En cambio se ha querido experimentar, sin demora, el sistema de los congresos regionales. Estos parlamentos del norte, el centro y el sur, son una especie de hijuelas del parlamento nacional. Se incuban en el mismo período y en la misma atmósfera eleccionaria. Nacen de la misma matriz y en la misma fecha. Tienen una misión de legislación subsidiaria y adjetiva. Sus propios autores están ya seguramente convencidos de que no sirven de nada. Seis años de experiencia bastan para juzgarlos, en última instancia, como una parodia absurda de descentralización.
No hacía falta, en realidad, esta prueba para saber a qué atenerse respecto a su eficacia. La descentralización a que aspira el regionalismo no es legislativa sino administrativa. No se concibe la existencia de una dieta o parlamento regional sin un correspondiente órgano ejecutivo. Multiplicar las legislaturas no es descentralizar.
Los congresos regionales no han venido siquiera a descongestionar el congreso nacional. En las dos cámaras se sigue debatiendo menudos temas locales.
El problema, en suma, ha quedado íntegramente en pie.
He examinado la teoría y la práctica del viejo regionalismo. Me toca formular mis puntos de vista sobre la descentralización y concretar los términos en que, a mi juicio, se plantea, para la nueva generación, este problema.

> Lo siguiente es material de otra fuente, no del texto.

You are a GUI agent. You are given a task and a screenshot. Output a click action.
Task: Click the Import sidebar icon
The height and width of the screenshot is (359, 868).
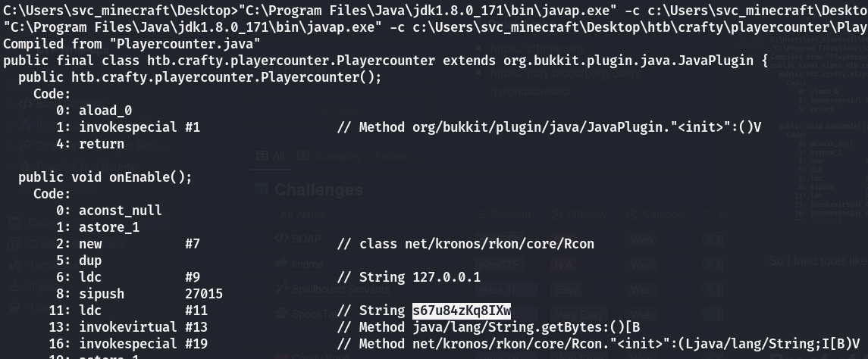(x=14, y=287)
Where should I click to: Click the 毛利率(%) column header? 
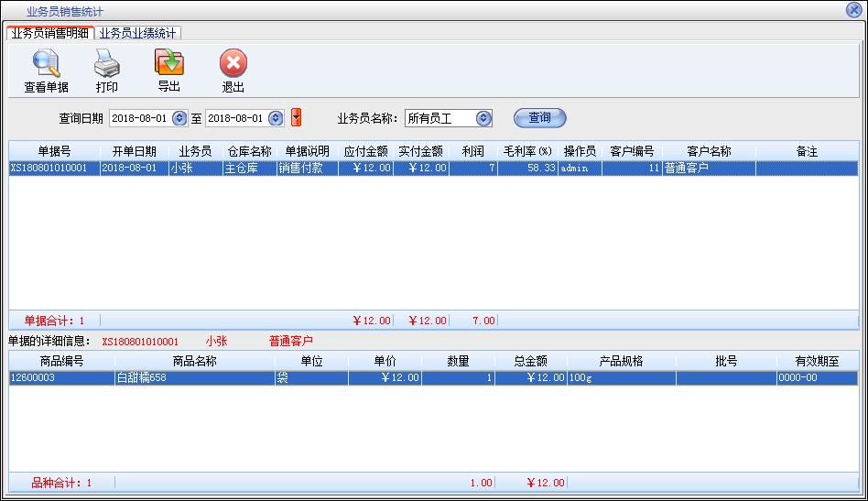527,151
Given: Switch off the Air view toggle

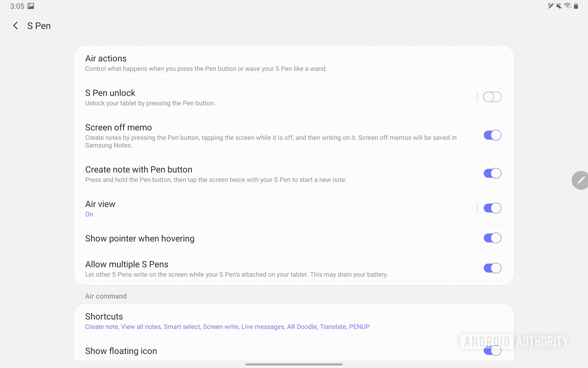Looking at the screenshot, I should coord(492,208).
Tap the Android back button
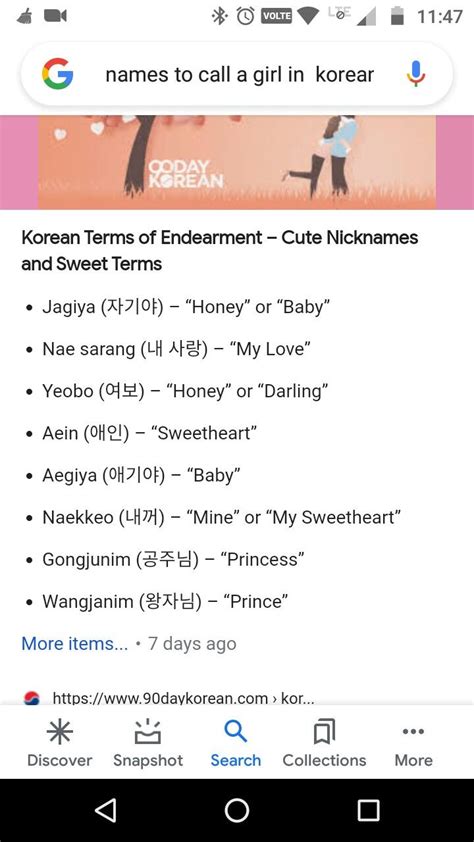The height and width of the screenshot is (842, 474). pyautogui.click(x=105, y=810)
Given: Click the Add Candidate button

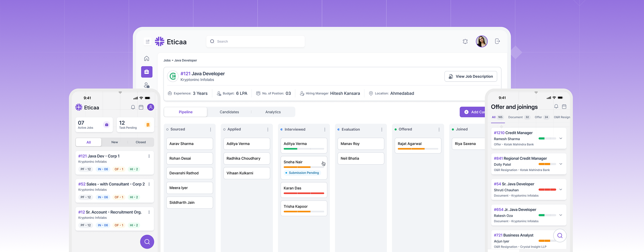Looking at the screenshot, I should click(x=473, y=112).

La primera cosa que conviene esclarecer es la solidaridad o el compromiso a que gradualmente han llegado el gamonalismo regional y el régimen centralista. El gamonalismo pudo manifestarse más o menos federalista y anticentralista, mientras se elaboraba o maduraba esta solidaridad. Pero, desde que se ha convertido en el mejor instrumento, en el más eficaz agente del régimen centralista, ha renunciado a toda reivindicación desagradable a sus aliados de la capital.
Cabe declarar liquidada la antigua oposición entre centralistas y federalistas de la clase dominante, oposición que, como he remarcado en el curso de mi estudio, no asumió nunca un carácter dramático. El antagonismo teórico se ha resuelto en un entendimiento práctico. Sólo los gamonales en disfavor ante el poder central se muestran propensos a una actitud regionalista que, por supuesto, están resueltos a abandonar apenas mejore su fortuna política.
No existe ya, en primer plano, un problema de forma de gobierno. Vivimos en una época en que la economía domina y absorbe a la política de un modo demasiado evidente. En todos los pueblos del mundo, no se discute y revisa ya simplemente el mecanismo de la administración sino, capitalmente, las bases económicas del Estado.
En la sierra subsisten con mucho más arraigo y mucha más fuerza que en el resto de la república, los residuos de la feudalidad española. La necesidad más angustiosa y perentoria de nuestro progreso es la liquidación de esa feudalidad que constituye una supervivencia de la Colonia. La redención, la salvación del indio, he ahí el programa y la meta de la renovación peruana. Los hombres nuevos quieren que el Perú repose sobre sus naturales cimientos biológicos. Sienten el deber de crear un orden más peruano, más autóctono. Y los enemigos históricos y lógicos de este programa son los herederos de la Conquista, los descendientes de la Colonia. Vale decir los gamonales. A este respecto no hay equívoco posible.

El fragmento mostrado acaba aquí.